Tasks =
1) Rewrite the passage on martian clays from the words "MIL090030 offers a" through the words "(3.6–3.8 Ga) [36].", with "Fe-smectite" changed to "iron-rich smectite".
2) Carry the text on martian meteorite clays forward from its last sentence.

Exercise passage =
________________________

MIL090030 offers a glimpse into the chemistry of Mars at the time of its clay’s formation, but coupled with other data it also offers some insight into the potential of earlier clays. Remote sensing observations of the martian surface [33], [34] suggest an early (>3.7 Ga) wet environment, compared to the later, relatively dry conditions under which the MIL 090030 clays formed. During this earlier and wetter clay-forming period Fe-smectite clays similar to those found in MIL 090030 were dominant [34]. Hence, there is no reason to assume the earlier clays were comparatively boron depleted. Gale crater, which is currently being explored by the Curiosity rover, contains Fe-smectite units within its layered deposits [35], which may have formed in a lake environment on early Mars (3.6–3.8 Ga) [36].
This old (>3.7 Ga), relatively wet period in Mars history is contemporaneous with current estimates for the origin of life on Earth. Similar clay deposits to those produced in this wet martian environment appear to have formed on the early Earth as well. For example, intensively studied ancient (3.8 Ga) tourmaline grains from western Greenland appear to have formed from boron-rich clay precursors [37], [38]. Given the greater similarity of Earth and Mars early in their geological history, further exploration of Mars may prove invaluable in answering how ribsose may have accumulated on the Earth prebiotically.
Materials and Methods
Sample Preparation and Petrographic Analysis
We were allocated two thin-sections of the nakhlite martian meteorite MIL 090030 by CAPTEM, prepared in 2011 at the NASA Johnson Space Center. MIL 090030,25 was deliberately cut from the external surface of the ∼450 g parent meteorite, whereas MIL 090030,23 was taken from the central portion. One thin-section (#51) of the Sutter’s Mill meteorite, which was seen to fall in California in 2012, was allocated to UH by Q.-Z. Yin at UC Davis. This section of Sutter’s Mill has been identified as a CM2.0/CM2.1-type carbonaceous chondrite [20].
We utilized the JEOL JSM-5900LV scanning electron microscope at the University of Hawaii (UH) to produce whole-thin-section backscatter-electron images and elemental X-ray images at low resolution (20 µm pixel size), in order to locate areas of interest. These areas were subsequently X-ray imaged at higher resolutions, with various pixel sizes (1–5 µm), to determine the best places for ion microprobe analyses. To verify the positions of the sputtered regions, these areas were also imaged after analyses.

________________________

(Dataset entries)

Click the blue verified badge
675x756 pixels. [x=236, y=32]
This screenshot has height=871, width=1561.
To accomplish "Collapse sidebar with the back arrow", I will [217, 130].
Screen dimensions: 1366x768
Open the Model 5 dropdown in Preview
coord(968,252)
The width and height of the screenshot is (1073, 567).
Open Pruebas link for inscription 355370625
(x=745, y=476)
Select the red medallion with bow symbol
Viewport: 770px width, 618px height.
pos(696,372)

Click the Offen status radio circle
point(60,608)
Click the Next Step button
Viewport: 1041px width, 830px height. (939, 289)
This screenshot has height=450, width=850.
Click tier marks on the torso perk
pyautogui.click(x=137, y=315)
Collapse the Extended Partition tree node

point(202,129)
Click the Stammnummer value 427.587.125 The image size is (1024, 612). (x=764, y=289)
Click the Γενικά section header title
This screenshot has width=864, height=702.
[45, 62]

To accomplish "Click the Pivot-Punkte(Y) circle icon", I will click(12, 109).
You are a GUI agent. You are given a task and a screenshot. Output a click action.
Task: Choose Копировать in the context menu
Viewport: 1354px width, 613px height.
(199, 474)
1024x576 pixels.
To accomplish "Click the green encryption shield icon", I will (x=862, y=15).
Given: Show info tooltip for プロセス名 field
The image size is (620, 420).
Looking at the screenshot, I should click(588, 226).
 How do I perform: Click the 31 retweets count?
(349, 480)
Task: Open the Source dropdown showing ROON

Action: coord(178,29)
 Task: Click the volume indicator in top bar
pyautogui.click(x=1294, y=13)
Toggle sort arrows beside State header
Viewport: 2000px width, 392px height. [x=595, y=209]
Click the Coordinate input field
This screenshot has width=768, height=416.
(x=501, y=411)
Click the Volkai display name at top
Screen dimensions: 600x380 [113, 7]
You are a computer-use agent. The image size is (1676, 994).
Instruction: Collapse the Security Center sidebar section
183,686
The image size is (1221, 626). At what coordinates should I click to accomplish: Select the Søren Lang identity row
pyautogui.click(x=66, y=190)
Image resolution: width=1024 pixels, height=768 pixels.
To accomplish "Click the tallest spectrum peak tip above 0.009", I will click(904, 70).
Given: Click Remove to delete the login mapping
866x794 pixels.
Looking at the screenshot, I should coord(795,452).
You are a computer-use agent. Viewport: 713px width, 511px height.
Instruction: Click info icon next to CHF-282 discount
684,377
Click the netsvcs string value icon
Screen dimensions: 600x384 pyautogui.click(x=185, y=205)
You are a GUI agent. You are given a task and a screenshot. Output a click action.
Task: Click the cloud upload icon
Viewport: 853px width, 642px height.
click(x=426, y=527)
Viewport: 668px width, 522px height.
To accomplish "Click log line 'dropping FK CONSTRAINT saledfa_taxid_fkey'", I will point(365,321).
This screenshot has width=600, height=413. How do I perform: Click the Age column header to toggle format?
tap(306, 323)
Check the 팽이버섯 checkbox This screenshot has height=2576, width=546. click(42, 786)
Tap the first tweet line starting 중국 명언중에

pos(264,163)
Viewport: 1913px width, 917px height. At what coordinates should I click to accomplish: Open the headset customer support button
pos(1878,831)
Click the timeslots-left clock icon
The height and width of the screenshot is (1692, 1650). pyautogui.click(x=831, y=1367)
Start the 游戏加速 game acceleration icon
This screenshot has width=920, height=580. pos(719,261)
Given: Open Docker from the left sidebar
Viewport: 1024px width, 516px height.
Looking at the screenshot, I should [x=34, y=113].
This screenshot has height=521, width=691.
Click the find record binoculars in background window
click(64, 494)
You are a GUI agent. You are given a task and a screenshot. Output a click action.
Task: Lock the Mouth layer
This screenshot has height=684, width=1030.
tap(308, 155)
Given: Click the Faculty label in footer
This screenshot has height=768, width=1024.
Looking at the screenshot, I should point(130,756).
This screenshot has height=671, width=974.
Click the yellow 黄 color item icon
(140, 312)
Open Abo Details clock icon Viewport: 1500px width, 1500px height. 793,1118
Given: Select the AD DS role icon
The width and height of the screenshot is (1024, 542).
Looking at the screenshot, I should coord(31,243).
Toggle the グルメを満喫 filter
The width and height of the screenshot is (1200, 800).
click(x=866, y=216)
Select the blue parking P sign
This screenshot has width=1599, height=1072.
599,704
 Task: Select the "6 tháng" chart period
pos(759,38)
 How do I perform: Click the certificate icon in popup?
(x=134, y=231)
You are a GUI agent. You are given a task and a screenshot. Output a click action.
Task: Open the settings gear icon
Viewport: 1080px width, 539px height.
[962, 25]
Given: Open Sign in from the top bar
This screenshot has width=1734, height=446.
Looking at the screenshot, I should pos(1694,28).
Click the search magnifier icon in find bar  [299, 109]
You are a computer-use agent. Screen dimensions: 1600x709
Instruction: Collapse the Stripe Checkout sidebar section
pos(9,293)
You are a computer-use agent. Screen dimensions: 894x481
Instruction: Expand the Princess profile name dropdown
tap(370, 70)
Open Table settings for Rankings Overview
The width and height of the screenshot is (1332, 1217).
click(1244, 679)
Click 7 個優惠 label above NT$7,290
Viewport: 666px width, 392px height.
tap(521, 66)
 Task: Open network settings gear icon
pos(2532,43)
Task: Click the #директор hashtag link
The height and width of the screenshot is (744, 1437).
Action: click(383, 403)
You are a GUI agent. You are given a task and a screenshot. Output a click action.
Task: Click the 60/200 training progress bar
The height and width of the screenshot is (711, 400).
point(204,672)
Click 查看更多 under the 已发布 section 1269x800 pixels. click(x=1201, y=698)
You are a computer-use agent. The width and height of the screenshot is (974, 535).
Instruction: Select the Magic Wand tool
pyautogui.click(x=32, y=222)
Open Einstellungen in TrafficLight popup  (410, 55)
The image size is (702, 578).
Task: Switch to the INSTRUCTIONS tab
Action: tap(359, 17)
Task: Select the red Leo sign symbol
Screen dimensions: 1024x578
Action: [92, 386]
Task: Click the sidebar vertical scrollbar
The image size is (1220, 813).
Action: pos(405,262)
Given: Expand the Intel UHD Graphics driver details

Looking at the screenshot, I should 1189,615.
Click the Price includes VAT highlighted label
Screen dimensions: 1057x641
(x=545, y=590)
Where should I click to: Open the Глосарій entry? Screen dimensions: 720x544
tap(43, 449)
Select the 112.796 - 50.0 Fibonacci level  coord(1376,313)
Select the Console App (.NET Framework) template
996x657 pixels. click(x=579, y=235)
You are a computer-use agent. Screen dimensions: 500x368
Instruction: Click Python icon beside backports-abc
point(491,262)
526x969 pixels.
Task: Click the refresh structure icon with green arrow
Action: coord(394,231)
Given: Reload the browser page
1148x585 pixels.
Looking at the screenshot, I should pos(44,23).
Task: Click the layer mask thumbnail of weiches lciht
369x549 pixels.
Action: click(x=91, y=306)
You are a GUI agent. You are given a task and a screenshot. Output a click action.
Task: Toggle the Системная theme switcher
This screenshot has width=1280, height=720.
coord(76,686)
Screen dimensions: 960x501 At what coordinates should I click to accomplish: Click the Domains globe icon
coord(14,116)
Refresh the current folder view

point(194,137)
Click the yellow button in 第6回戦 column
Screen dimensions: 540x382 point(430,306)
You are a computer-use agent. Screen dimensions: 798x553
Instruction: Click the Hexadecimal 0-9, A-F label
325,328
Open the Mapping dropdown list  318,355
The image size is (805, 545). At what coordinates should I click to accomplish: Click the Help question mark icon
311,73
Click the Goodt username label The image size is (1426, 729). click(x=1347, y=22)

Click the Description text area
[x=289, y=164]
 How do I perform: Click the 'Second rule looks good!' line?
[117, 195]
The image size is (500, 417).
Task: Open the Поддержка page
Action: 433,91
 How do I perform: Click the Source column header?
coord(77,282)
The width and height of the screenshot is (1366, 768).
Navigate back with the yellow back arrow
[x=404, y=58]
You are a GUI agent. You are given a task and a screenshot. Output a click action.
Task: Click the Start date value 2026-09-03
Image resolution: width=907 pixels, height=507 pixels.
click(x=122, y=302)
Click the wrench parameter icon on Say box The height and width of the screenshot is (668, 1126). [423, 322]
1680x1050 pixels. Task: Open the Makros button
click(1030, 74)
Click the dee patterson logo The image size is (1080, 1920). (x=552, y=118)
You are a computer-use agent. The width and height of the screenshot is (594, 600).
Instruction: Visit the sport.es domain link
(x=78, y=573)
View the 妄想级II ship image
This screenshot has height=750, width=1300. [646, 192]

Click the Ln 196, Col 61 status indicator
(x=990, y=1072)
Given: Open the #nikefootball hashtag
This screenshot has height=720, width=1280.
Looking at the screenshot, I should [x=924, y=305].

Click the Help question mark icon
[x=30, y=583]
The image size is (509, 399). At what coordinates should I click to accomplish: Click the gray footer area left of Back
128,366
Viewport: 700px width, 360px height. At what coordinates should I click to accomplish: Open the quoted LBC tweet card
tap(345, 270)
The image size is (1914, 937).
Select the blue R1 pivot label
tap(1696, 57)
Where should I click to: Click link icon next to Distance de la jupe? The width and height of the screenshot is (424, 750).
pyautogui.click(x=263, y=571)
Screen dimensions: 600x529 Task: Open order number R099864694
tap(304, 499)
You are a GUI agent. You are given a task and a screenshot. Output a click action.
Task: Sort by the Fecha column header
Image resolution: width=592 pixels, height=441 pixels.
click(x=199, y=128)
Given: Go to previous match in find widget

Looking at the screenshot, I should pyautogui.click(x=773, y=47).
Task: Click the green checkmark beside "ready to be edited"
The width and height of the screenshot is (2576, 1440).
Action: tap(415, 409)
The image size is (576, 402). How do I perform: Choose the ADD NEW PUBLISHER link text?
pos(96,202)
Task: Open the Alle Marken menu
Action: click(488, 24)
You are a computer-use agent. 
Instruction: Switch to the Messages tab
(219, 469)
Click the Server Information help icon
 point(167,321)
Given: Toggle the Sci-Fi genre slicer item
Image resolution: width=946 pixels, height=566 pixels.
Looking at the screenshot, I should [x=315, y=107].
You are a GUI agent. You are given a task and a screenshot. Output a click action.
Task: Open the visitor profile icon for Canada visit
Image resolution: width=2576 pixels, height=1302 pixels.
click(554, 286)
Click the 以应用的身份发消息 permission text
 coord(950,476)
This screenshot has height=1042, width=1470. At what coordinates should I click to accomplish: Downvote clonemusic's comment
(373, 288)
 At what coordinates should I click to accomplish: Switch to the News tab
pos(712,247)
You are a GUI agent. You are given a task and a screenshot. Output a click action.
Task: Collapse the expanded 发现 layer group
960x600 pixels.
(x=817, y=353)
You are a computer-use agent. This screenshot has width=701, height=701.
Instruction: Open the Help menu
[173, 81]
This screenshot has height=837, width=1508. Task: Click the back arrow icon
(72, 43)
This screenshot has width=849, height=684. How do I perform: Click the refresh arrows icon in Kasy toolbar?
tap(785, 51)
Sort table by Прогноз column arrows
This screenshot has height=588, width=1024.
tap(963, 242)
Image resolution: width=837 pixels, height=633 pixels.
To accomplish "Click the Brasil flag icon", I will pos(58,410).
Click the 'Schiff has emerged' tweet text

________________________

Responses in order =
1)
MIL090030 offers a glimpse into the chemistry of Mars at the time of its clay’s formation, but coupled with other data it also offers some insight into the potential of earlier clays. Remote sensing observations of the martian surface [33], [34] suggest an early (>3.7 Ga) wet environment, compared to the later, relatively dry conditions under which the MIL 090030 clays formed. During this earlier and wetter clay-forming period iron-rich smectite clays similar to those found in MIL 090030 were dominant [34]. Hence, there is no reason to assume the earlier clays were comparatively boron depleted. Gale crater, which is currently being explored by the Curiosity rover, contains iron-rich smectite units within its layered deposits [35], which may have formed in a lake environment on early Mars (3.6–3.8 Ga) [36].

2)
The major- and minor-element chemistry of each phase was determined via JEOL JXA-8500F electron microprobe (EMP) analyses at UH (Table S2). The analytical conditions of the electron microprobe included a 10 nA primary beam current, 15 keV accelerating voltage, and 5 µm spot size. The count time for beam-sensitive elements (e.g., Na and K) was set at 15 s, whereas that for less sensitive elements was set at 30 s. Beam-sensitive elements were measured first. Matrix effects were corrected using PAP procedures. The elemental detection limits are 0.03 wt.% for SiO2, Al2O3, and MgO; 0.04 wt.% for TiO2, CaO, and K2O; 0.06 wt.% for Na2O and Cr2O3; 0.07 wt.% for MnO; 0.08 wt.% for FeO. San Carlos olivine (NMNH 111312) and Rockport fayalite (USNM 85276) were utilized as standards, along with NMNH 117075 chromite. UH standardized orthoclase Or-1 (5–168), Lake County labradorite, Kakanui augite, Amelia Albite, Sphene glass and Verma garnet were also used as standards.
All three of these thin-sections were prepared using epoxy resin. EMP analyses suggest this resin contains trace amounts of boron (<0.01 wt %). Therefore, all areas close to epoxy were carefully avoided as potential sites for boron abundance analysis. None of our analysis areas contain epoxy within the pre-sputtered region, as evidenced by X-ray imaging.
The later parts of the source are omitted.